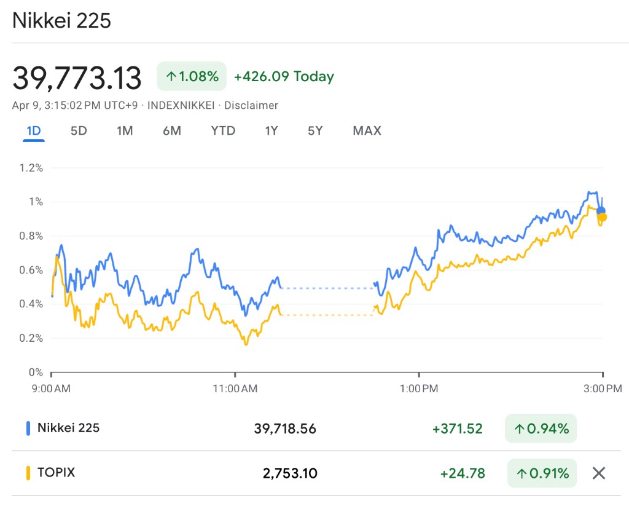This screenshot has height=506, width=629.
Task: Click the blue endpoint dot on chart
Action: coord(601,211)
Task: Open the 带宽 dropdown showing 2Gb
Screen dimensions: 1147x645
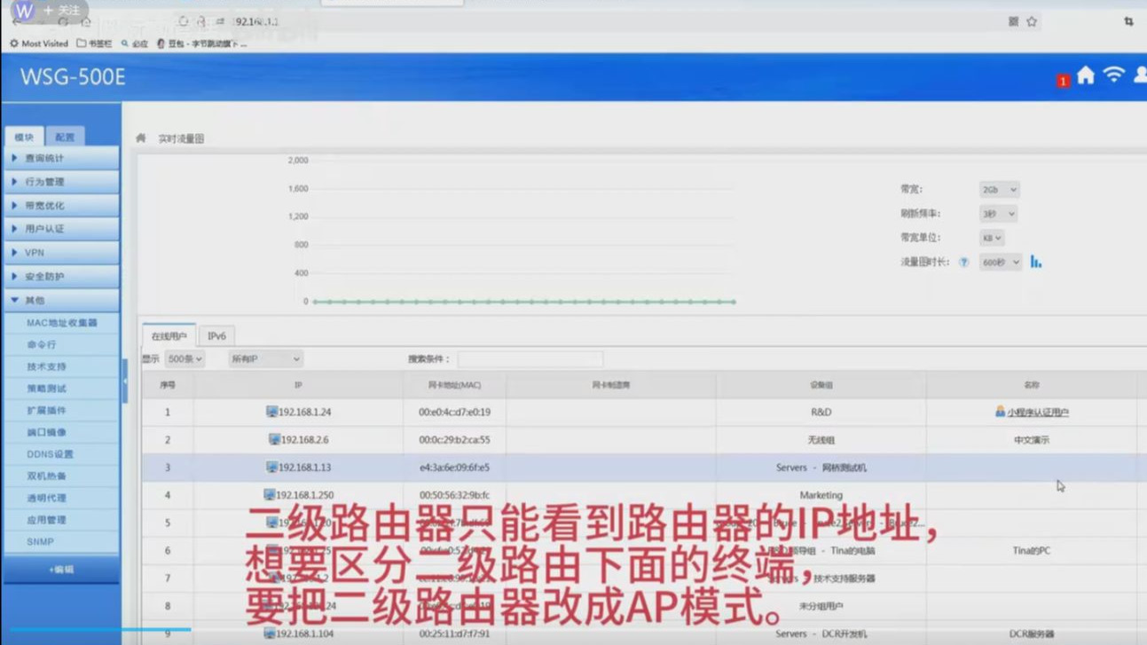Action: click(x=998, y=189)
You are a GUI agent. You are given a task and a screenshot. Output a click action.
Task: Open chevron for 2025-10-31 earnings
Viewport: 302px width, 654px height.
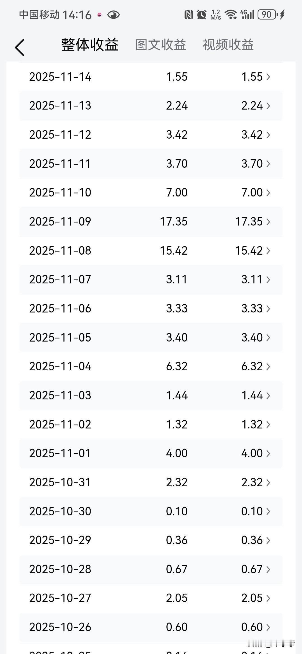point(268,482)
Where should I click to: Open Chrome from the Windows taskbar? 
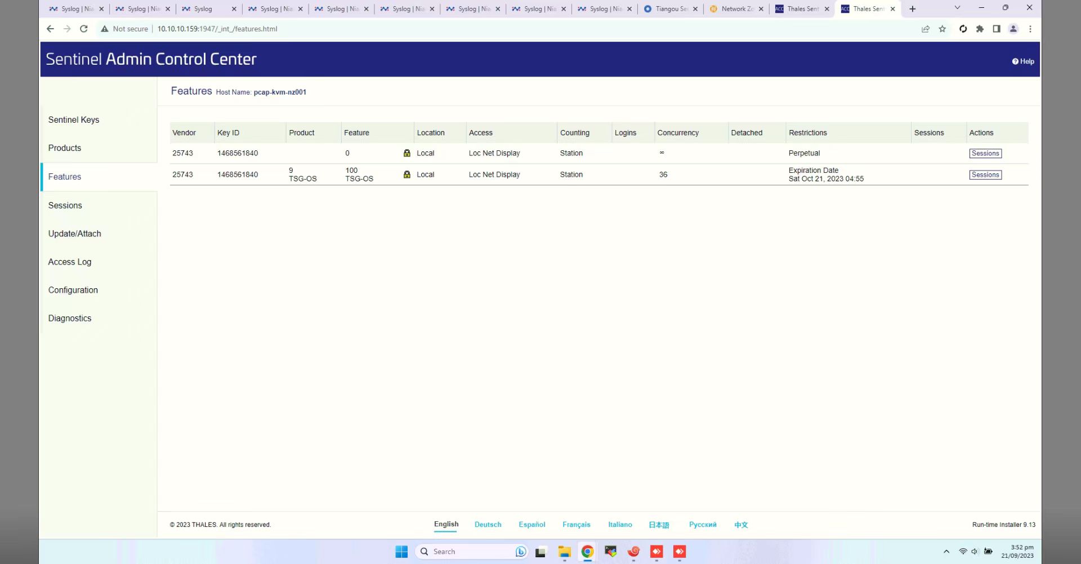pos(587,552)
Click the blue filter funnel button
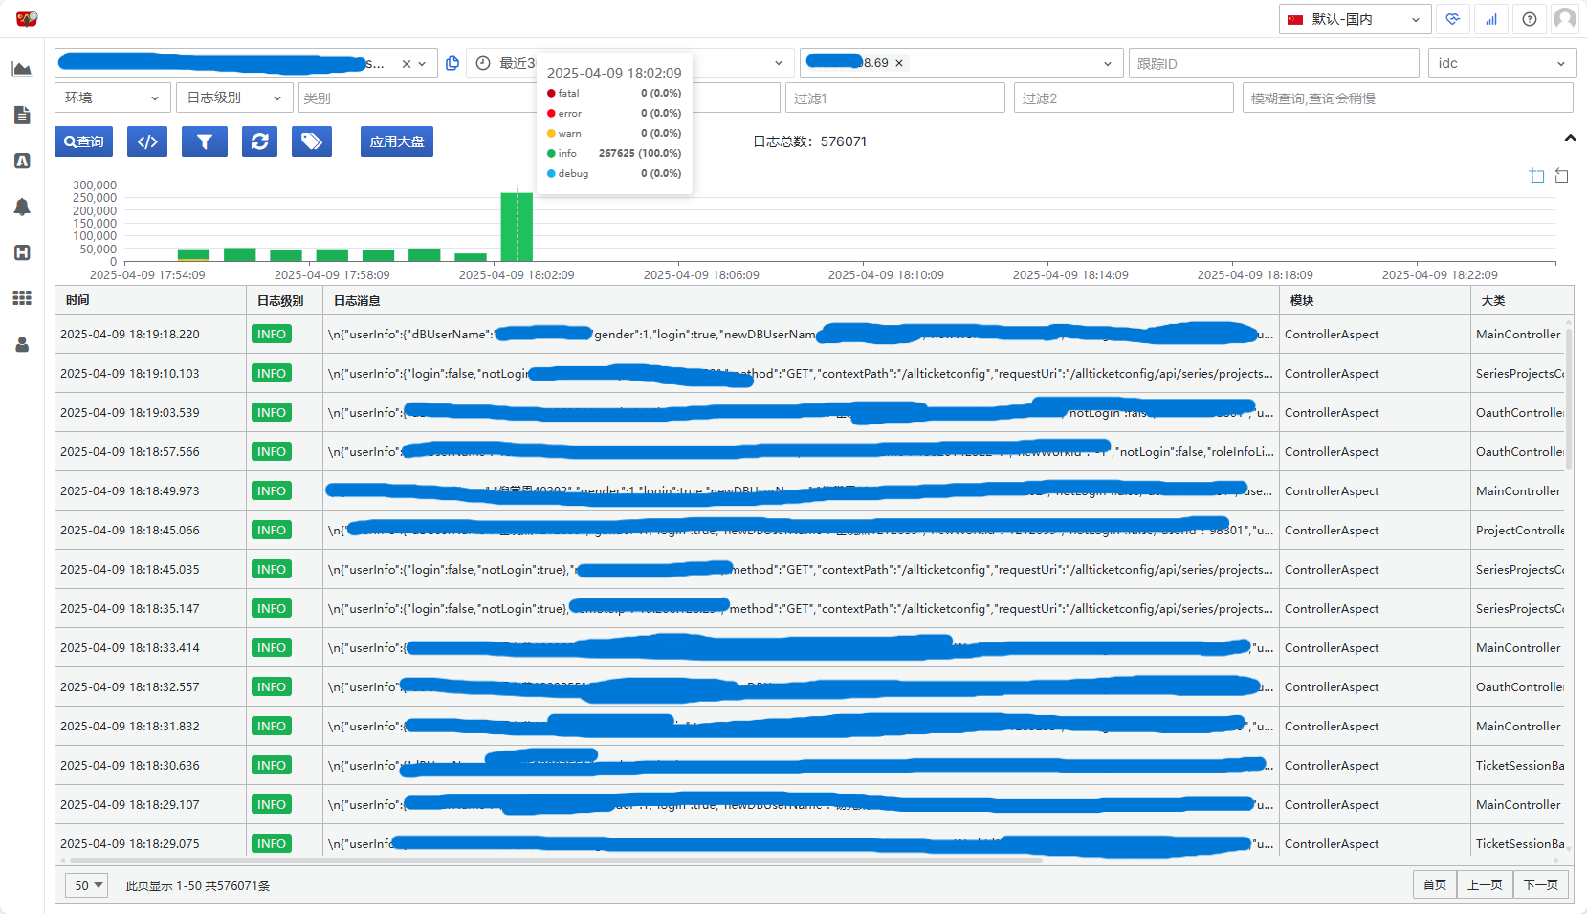 [205, 141]
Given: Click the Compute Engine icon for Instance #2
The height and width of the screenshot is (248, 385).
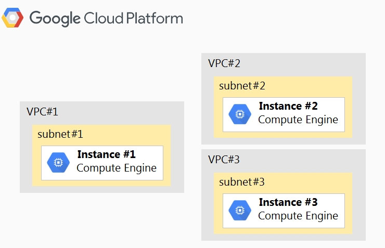Looking at the screenshot, I should pos(240,114).
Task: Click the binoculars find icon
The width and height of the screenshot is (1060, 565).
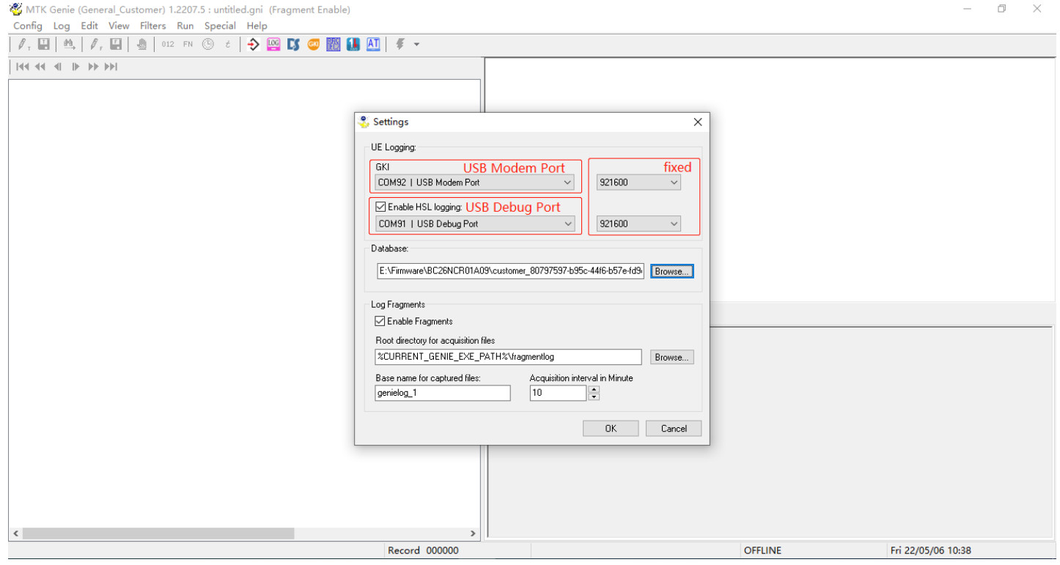Action: pos(69,45)
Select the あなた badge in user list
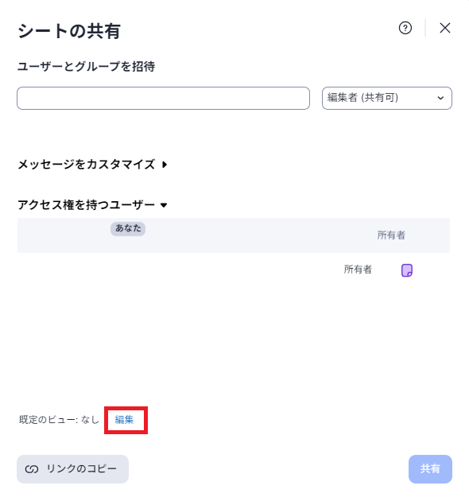Screen dimensions: 469x501 tap(128, 229)
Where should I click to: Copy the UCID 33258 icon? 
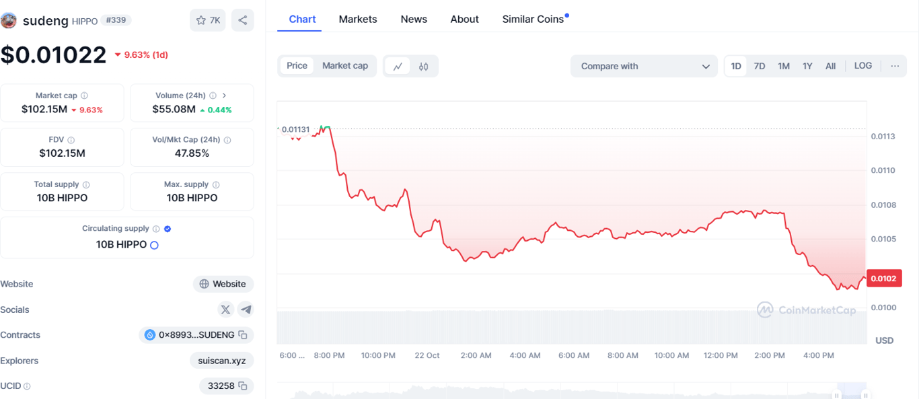[x=243, y=386]
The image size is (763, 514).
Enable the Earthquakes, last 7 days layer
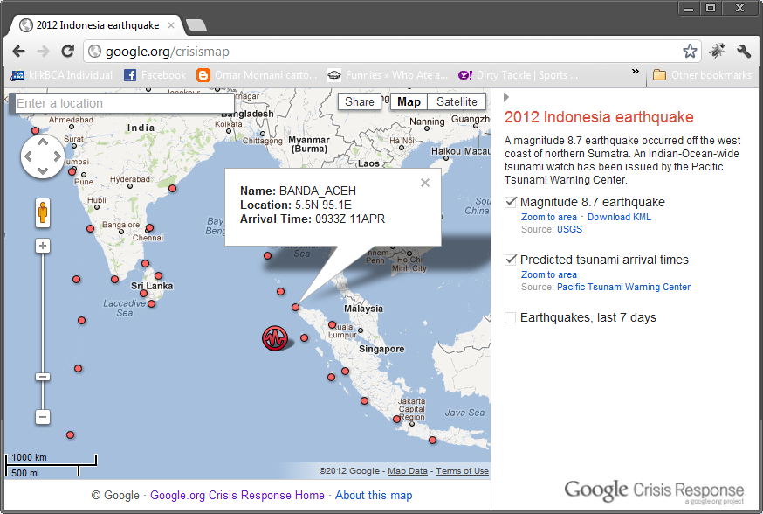(510, 317)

• _Task directions_: Everything from the line with "Select the あなた badge in user list" through the last line of the listing should be retyped exactly, with both end lines kept and the pictures left out.

• _Task response_:
Select the あなた badge in user list
Screen dimensions: 469x501 tap(128, 229)
Where should I click to: Copy the UCID 33258 icon? 
[x=243, y=386]
The image size is (763, 514).
Enable the Earthquakes, last 7 days layer
(510, 317)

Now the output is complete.